Perhaps no player on the Florida Panthers is more polarising than goaltender James Reimer.
To some, he’s adored as an affable netminder with an endearingly awkward, almost robotic style that, though generally effective, also provides endless entertainment value.
To others, he’s the expensive, inconsistent and overall underperforming puckstopper who isn’t benefitting the Panthers now, and who will take playing time away from younger, cheaper options in the Cats’ system during the final three years of his deal.
But how do the emotional reactions Reimer elicits stand up to objective analysis?
Reimer’s Vital Statistics Above Average
Over the past three seasons, Reimer has accumulated 57 wins in 118 starts, for an average of 39 starts and 19 wins each year.

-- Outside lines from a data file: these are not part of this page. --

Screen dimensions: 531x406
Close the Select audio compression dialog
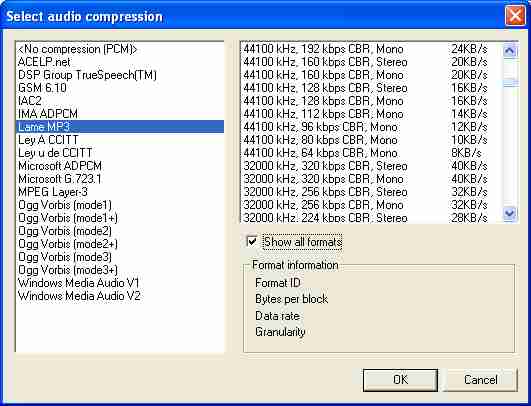point(515,16)
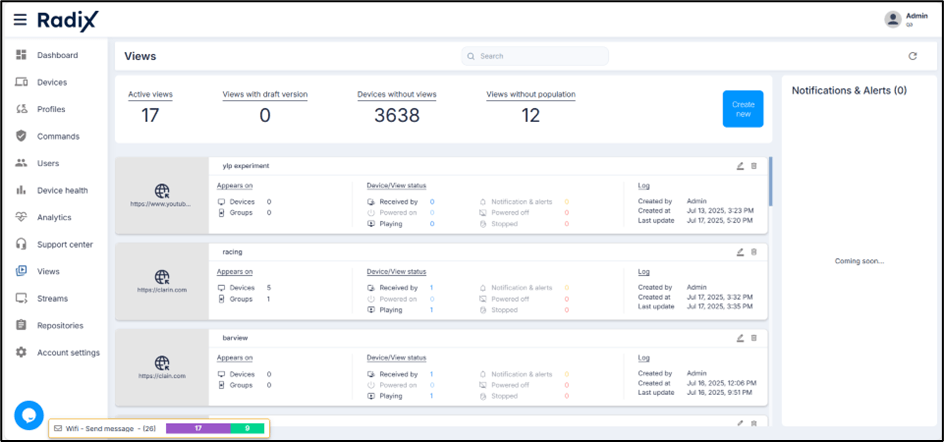Open the Dashboard page from sidebar
944x442 pixels.
coord(57,55)
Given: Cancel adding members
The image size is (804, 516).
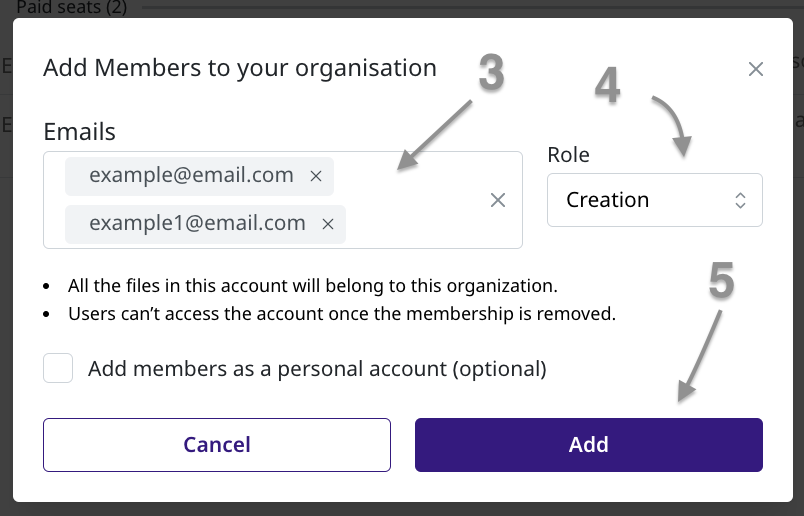Looking at the screenshot, I should click(217, 445).
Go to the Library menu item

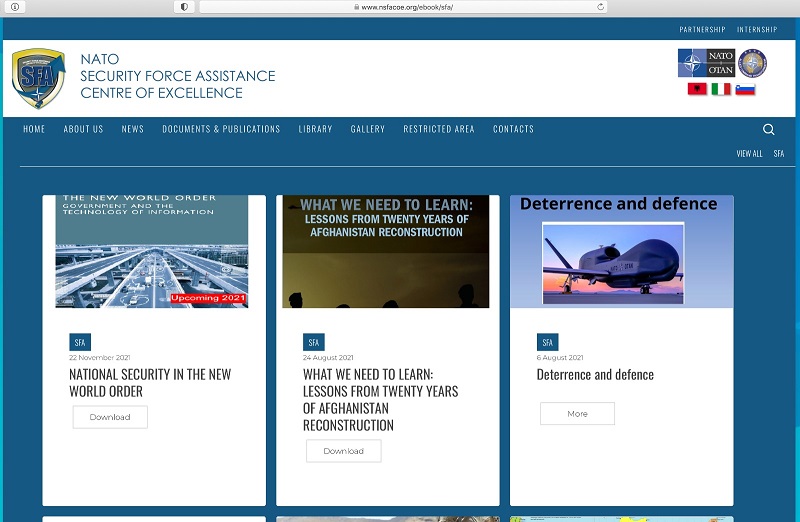point(315,129)
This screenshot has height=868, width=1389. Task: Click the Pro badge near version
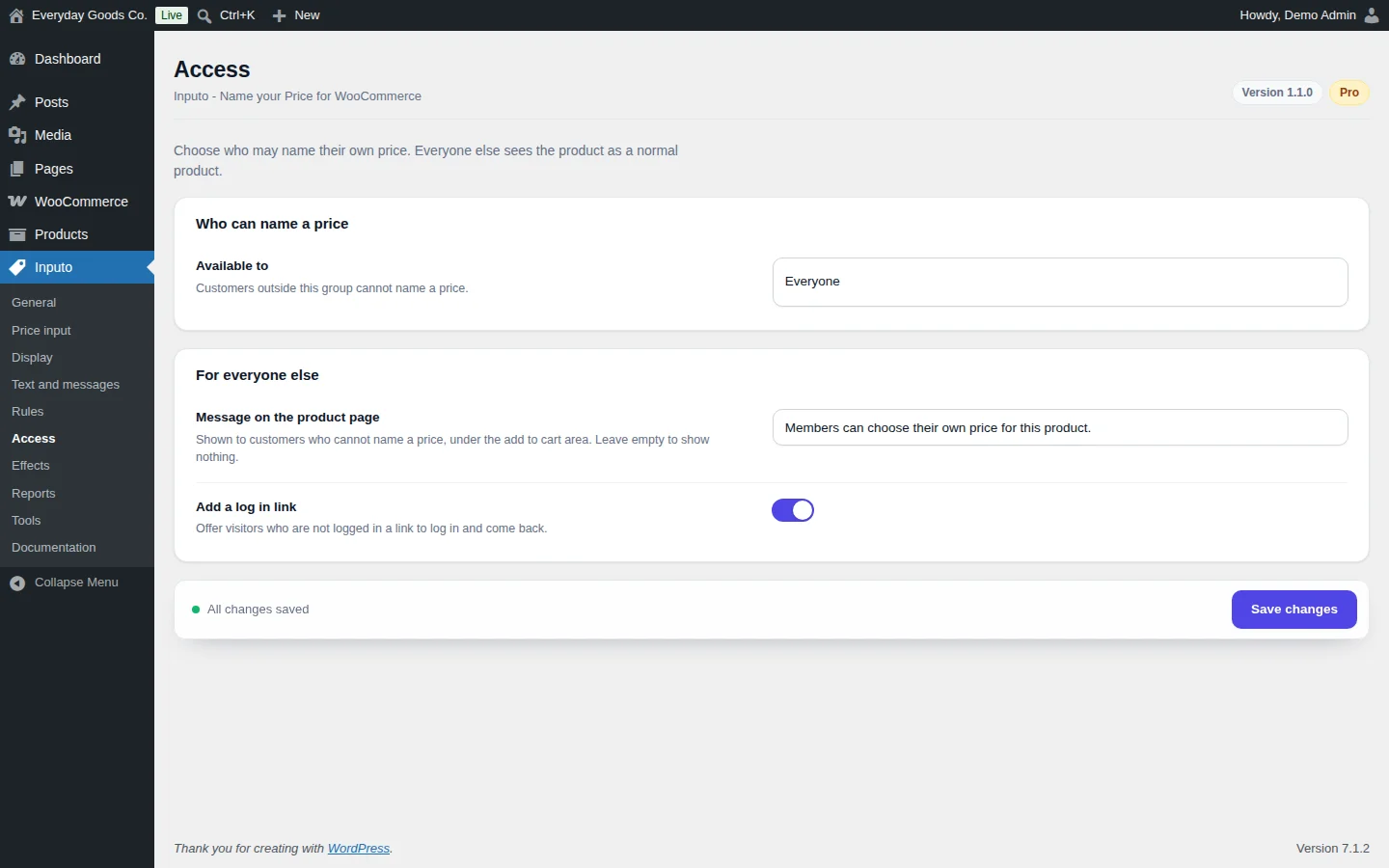coord(1348,93)
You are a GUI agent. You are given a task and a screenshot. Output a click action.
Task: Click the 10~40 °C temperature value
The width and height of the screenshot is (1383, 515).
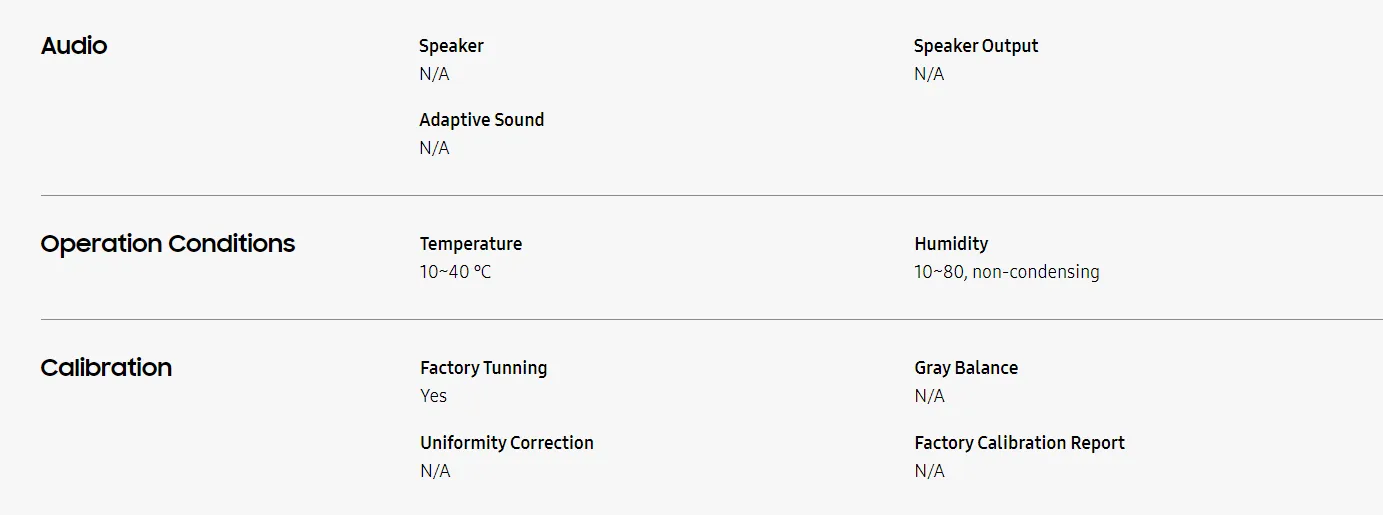[456, 272]
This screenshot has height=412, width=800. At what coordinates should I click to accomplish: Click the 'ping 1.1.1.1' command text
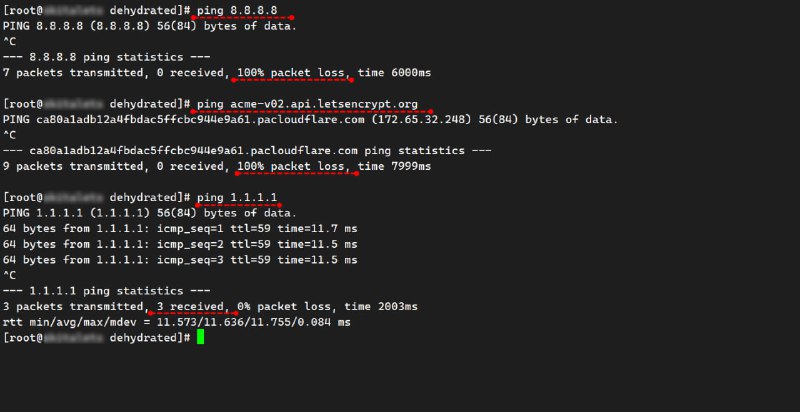(x=237, y=198)
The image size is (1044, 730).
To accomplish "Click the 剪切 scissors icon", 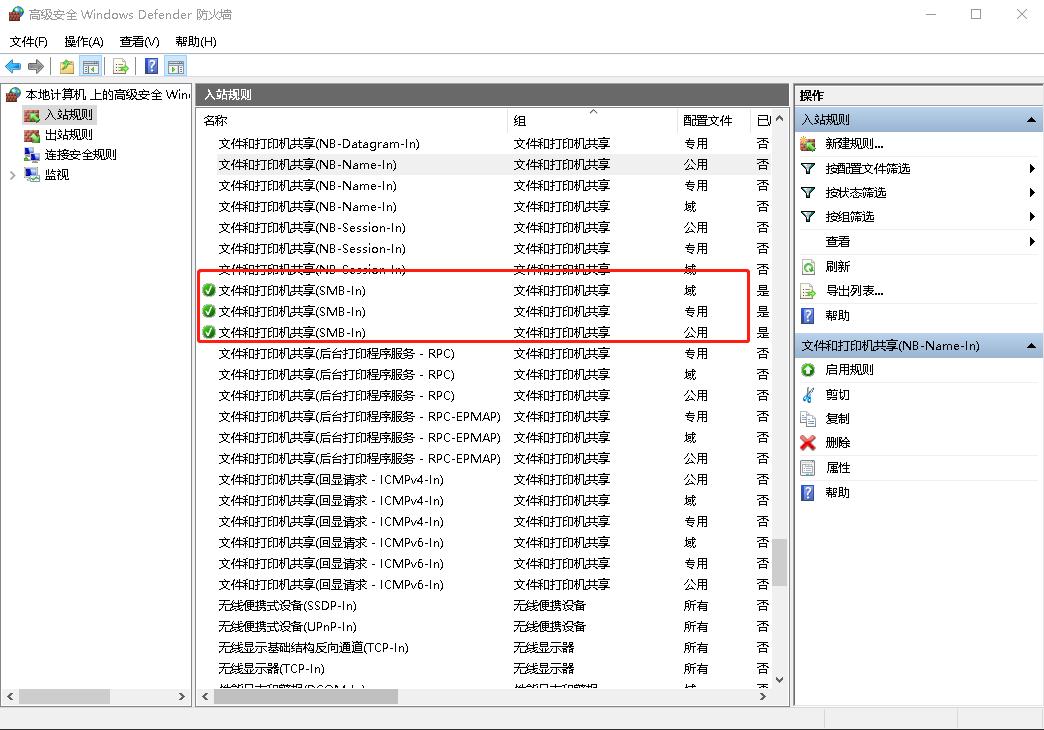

Neither the workload nor winning percentage are particularly impressive, to be sure, though it’s important to note Reimer has been part of platoon systems in both Toronto and Florida, and was decidedly the backup to Martin Jones on the Stanley Cup Final-bound San Jose Sharks after being dealt at the 2016 trade deadline.
Additionally, other than the Sharks, Reimer’s never played for a particularly good team, tending goal for the last-place Maple Leafs most of 2015-16, and the mostly mediocre Panthers the past two seasons.
Throw in some bad injury luck, and Reimer’s limited workload and lack of wins are easily explained.
What’s more important is his .918 save percentage over the past three years, which is tied for eighth-best (17th of 87 overall) in the National Hockey League amongst goalies with 600 (approximately 10 complete games) or more minutes played during that time. A .918 SV% is the same as such puckstopping luminaries as 2018 Stanley Cup champion Braden Holtby, 2018 Vezina Trophy winner Pekka Rinne and Maple Leafs workhorse Frederik Andersen. Not bad company for the 30-year-old Reimer.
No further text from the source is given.